> What the task asks: Arrange these lines as a numbered list, omitting any blank lines. Include all of them.

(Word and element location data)
==============================

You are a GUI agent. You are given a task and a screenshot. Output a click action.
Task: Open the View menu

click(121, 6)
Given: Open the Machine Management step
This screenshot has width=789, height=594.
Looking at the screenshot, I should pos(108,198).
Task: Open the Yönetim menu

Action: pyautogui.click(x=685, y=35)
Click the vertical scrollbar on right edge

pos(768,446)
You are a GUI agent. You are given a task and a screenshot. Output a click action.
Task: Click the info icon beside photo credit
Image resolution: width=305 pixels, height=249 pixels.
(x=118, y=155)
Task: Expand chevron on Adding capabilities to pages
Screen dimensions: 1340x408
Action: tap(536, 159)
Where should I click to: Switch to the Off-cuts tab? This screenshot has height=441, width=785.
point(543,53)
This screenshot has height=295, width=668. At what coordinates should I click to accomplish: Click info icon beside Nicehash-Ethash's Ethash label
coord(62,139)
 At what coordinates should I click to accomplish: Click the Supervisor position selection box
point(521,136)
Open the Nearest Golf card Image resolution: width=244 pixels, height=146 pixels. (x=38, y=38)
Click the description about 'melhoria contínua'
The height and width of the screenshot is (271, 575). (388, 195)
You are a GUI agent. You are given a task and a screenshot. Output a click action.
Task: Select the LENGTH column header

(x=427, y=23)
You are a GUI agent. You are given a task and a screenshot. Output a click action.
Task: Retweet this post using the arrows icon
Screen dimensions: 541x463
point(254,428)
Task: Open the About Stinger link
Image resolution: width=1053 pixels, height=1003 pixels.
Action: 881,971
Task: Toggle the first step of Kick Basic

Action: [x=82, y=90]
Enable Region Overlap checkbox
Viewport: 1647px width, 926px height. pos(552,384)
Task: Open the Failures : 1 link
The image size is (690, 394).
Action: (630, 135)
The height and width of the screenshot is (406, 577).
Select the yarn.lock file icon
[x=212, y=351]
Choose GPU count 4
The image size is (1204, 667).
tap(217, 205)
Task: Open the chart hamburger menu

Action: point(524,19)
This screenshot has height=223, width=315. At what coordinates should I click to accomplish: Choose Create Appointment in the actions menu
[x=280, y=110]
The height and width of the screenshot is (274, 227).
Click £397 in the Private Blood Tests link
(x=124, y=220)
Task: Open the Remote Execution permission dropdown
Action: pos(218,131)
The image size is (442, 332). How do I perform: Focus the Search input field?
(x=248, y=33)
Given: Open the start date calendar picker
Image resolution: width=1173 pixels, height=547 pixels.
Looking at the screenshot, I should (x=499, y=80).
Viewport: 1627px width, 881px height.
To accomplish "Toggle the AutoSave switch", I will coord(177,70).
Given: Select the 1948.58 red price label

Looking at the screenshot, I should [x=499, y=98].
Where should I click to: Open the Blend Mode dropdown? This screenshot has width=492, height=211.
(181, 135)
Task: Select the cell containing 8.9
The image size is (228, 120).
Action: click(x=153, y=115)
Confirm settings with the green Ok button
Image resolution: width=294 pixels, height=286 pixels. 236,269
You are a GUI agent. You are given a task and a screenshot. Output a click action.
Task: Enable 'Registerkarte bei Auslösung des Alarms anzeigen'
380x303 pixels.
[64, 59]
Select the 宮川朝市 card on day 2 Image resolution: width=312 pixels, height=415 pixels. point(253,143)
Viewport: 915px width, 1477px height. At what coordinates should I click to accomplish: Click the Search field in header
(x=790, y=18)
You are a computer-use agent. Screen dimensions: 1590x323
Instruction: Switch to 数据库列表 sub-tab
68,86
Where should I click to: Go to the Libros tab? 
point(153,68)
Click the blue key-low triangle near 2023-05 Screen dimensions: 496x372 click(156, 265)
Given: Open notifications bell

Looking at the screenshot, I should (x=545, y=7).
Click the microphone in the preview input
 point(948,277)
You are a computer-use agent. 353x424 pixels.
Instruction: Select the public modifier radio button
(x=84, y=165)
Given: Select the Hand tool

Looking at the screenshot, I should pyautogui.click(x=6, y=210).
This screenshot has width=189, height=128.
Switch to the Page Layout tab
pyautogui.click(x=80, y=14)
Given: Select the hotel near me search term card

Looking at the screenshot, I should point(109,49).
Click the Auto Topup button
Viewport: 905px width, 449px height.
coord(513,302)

==============================

> Correct answer:
1. You are a GUI agent. You are given a task and a screenshot. Output a click action.
2. Task: Open the View menu
3. click(121, 6)
4. Given: Open the Machine Management step
5. This screenshot has width=789, height=594.
6. Looking at the screenshot, I should pos(108,198).
7. Task: Open the Yönetim menu
8. Action: pyautogui.click(x=685, y=35)
9. Click the vertical scrollbar on right edge
10. pos(768,446)
11. You are a GUI agent. You are given a task and a screenshot. Output a click action.
12. Task: Click the info icon beside photo credit
13. Image resolution: width=305 pixels, height=249 pixels.
14. (x=118, y=155)
15. Task: Expand chevron on Adding capabilities to pages
16. Screen dimensions: 1340x408
17. Action: tap(536, 159)
18. Where should I click to: Switch to the Off-cuts tab? This screenshot has height=441, width=785.
19. point(543,53)
20. This screenshot has height=295, width=668. At what coordinates should I click to accomplish: Click info icon beside Nicehash-Ethash's Ethash label
21. coord(62,139)
22.  At what coordinates should I click to accomplish: Click the Supervisor position selection box
23. point(521,136)
24. Open the Nearest Golf card Image resolution: width=244 pixels, height=146 pixels. (x=38, y=38)
25. Click the description about 'melhoria contínua'
26. The height and width of the screenshot is (271, 575). (388, 195)
27. You are a GUI agent. You are given a task and a screenshot. Output a click action.
28. Task: Select the LENGTH column header
29. (x=427, y=23)
30. You are a GUI agent. You are given a task and a screenshot. Output a click action.
31. Task: Retweet this post using the arrows icon
32. Screen dimensions: 541x463
33. point(254,428)
34. Task: Open the About Stinger link
35. Image resolution: width=1053 pixels, height=1003 pixels.
36. Action: 881,971
37. Task: Toggle the first step of Kick Basic
38. Action: [x=82, y=90]
39. Enable Region Overlap checkbox
40. Viewport: 1647px width, 926px height. pos(552,384)
41. Task: Open the Failures : 1 link
42. The image size is (690, 394).
43. Action: (630, 135)
44. The height and width of the screenshot is (406, 577).
45. Select the yarn.lock file icon
46. [x=212, y=351]
47. Choose GPU count 4
48. The image size is (1204, 667).
49. tap(217, 205)
50. Task: Open the chart hamburger menu
51. Action: point(524,19)
52. This screenshot has height=223, width=315. At what coordinates should I click to accomplish: Choose Create Appointment in the actions menu
53. [x=280, y=110]
54. The height and width of the screenshot is (274, 227).
55. Click £397 in the Private Blood Tests link
56. (x=124, y=220)
57. Task: Open the Remote Execution permission dropdown
58. Action: pos(218,131)
59. The image size is (442, 332). How do I perform: Focus the Search input field?
60. (x=248, y=33)
61. Given: Open the start date calendar picker
62. Image resolution: width=1173 pixels, height=547 pixels.
63. Looking at the screenshot, I should (x=499, y=80).
64. Viewport: 1627px width, 881px height.
65. To accomplish "Toggle the AutoSave switch", I will coord(177,70).
66. Given: Select the 1948.58 red price label
67. Looking at the screenshot, I should [x=499, y=98].
68. Where should I click to: Open the Blend Mode dropdown? This screenshot has width=492, height=211.
69. (181, 135)
70. Task: Select the cell containing 8.9
71. The image size is (228, 120).
72. Action: click(x=153, y=115)
73. Confirm settings with the green Ok button
74. Image resolution: width=294 pixels, height=286 pixels. 236,269
75. You are a GUI agent. You are given a task and a screenshot. Output a click action.
76. Task: Enable 'Registerkarte bei Auslösung des Alarms anzeigen'
77. 380x303 pixels.
78. [64, 59]
79. Select the 宮川朝市 card on day 2 Image resolution: width=312 pixels, height=415 pixels. point(253,143)
80. Viewport: 915px width, 1477px height. At what coordinates should I click to accomplish: Click the Search field in header
81. (x=790, y=18)
82. You are a computer-use agent. Screen dimensions: 1590x323
83. Instruction: Switch to 数据库列表 sub-tab
84. 68,86
85. Where should I click to: Go to the Libros tab? 
86. point(153,68)
87. Click the blue key-low triangle near 2023-05 Screen dimensions: 496x372 click(156, 265)
88. Given: Open notifications bell
89. Looking at the screenshot, I should (x=545, y=7).
90. Click the microphone in the preview input
91.  point(948,277)
92. You are a computer-use agent. 353x424 pixels.
93. Instruction: Select the public modifier radio button
94. (x=84, y=165)
95. Given: Select the Hand tool
96. Looking at the screenshot, I should pyautogui.click(x=6, y=210).
97. This screenshot has width=189, height=128.
98. Switch to the Page Layout tab
99. pyautogui.click(x=80, y=14)
100. Given: Select the hotel near me search term card
101. Looking at the screenshot, I should point(109,49).
102. Click the Auto Topup button
103. Viewport: 905px width, 449px height.
104. coord(513,302)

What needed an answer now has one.